Nuovamente torniamo a parlare di elezioni europee ma questa volta ci concentriamo sulla Francia.
La Francia è uno dei due paesi in cui il governo in carica ha subito una cocente sconfitta. Macron con il suo partito “Renaissance” (rinascimento) raggruppato assieme ad altri partiti nella lista “Besoin d’Europe” (bisogno di Europa) è arrivato ad uno striminzito 15% (14.6%). Oltrettutto tallonato da vicino da “Réveiller l’Europe” (risvegliamo l’Europa – coalizione di sinistra fatta dai socialisti e altri) e da “La France Insoumise” (la Francia indomita di Mélenchon – su posizioni estremiste di sinistra). Il “Rassemblement national” di Marie Le Pen lo ha umiliato con oltre il 30% (31.37%). Quasi marginali i neogollisti di “Les Républicains” (i repubblicani), una volta una delle grandi forze politiche del paese.
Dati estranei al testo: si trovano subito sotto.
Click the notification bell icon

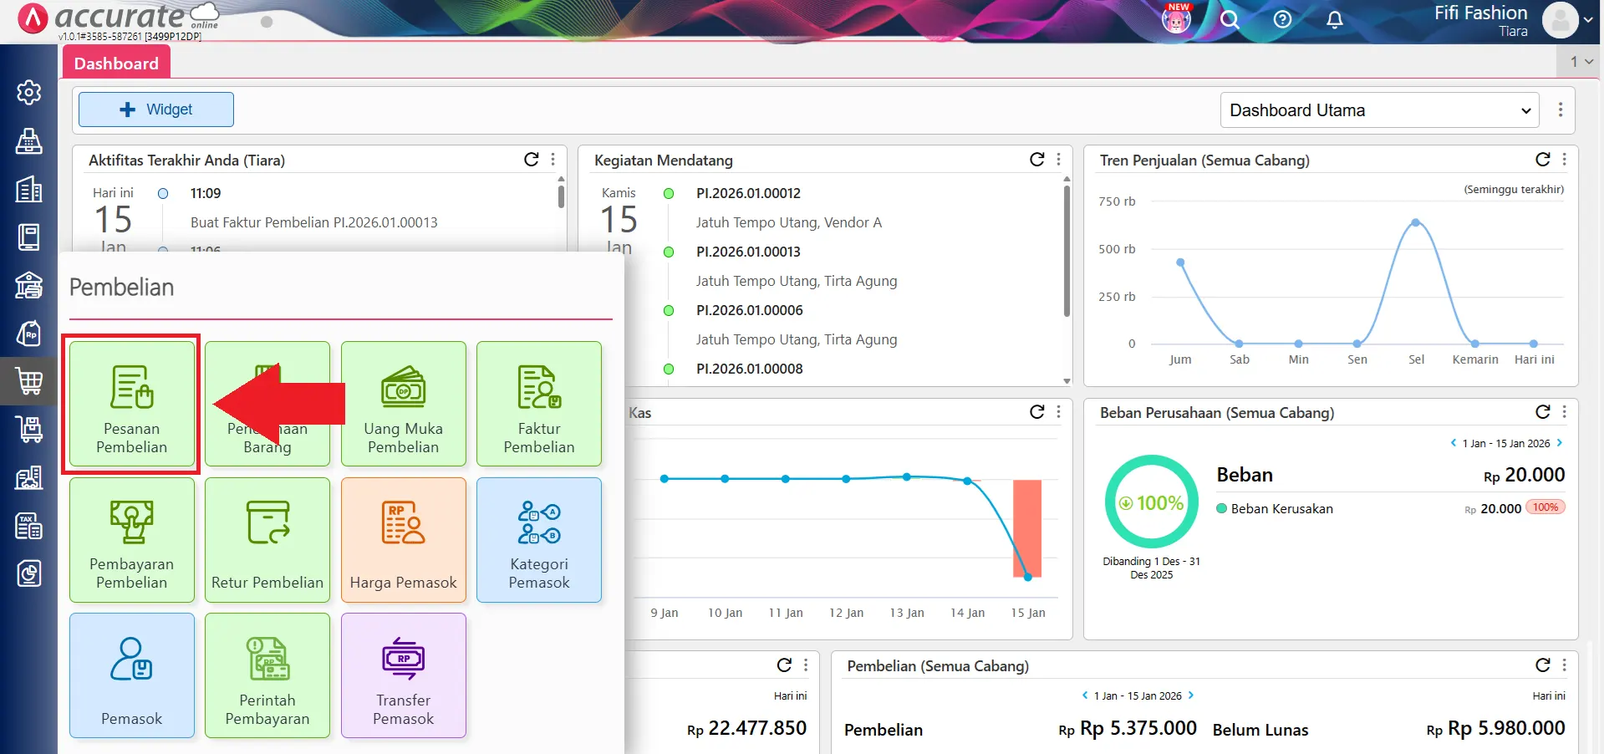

A seguito della sconfitta Macron ha dichiarato le elezioni anticipate per il 30/06 (con secondo turno al 7/7).
Questa la cronaca.
In effetti le prossime elezioni politiche francesi non saranno anticipate: saranno scapicollate. Meno di un mese per andare a votare; una campagna cortissima che continua e inasprisce quella delle europee.
Ma il vero problema è con che contenuti si andrà a votare.
La situazione in Francia è la seguente: il partito di Macron esprime una classe dirigente preparata e competente. Ma anche algida e distante come forse è normale che sia chi è competente: molto più competente della media della popolazione.
Vi ricordate Draghi? Non certo uno di cui si poteva dire “uno di noi”. Ecco Attal, il giovane primo ministro e pupillo di Macron, è così: competente e algido.
Il FN ha messo in campo un altro giovane: Jordan Bardella. Simpatico, proveniente dai ceti più umili, disponibile e affabile. E impreparato sui problemi veri. Ma uno in cui la gente si identifica. Al punto, magari, di sperare di avere anche essi la fortuna di essere uno scelto come Bardella.
In un dibattito tv, pre-voto europeo, Attal ha strapazzato Bardella su tutti i dossier.
Il primo ha pubblicamente dimostrato che il secondo non era in grado di comprendere i problemi di fondo, che le soluzioni che proponeva erano inapplicabili.
Quindi, qualche giorno dopo, il secondo (Bardella) ha stravinto le elezioni.
Perché?
In Italia lo abbiamo già visto: non vince chi è preparato, chi fa proposte realizzabili. Vince chi propone cose irrealizzabili. M5S (e Lega) docet (docent).
È dunque questo? Basta proporre quello che la gente vorrebbe per vincere? Il mondo è guidato dalla confusione tra i propri sogni e la realtà, dal “wishful thinking”?
Sì e no. Non è solo questione di raccontare alla gente quello che vuole sentire, per quanto folle e irrealizzabile sia. Certo, anche questo ha il suo effetto. Lo scoprì Craxi. Non c’è politico che non lo sappia.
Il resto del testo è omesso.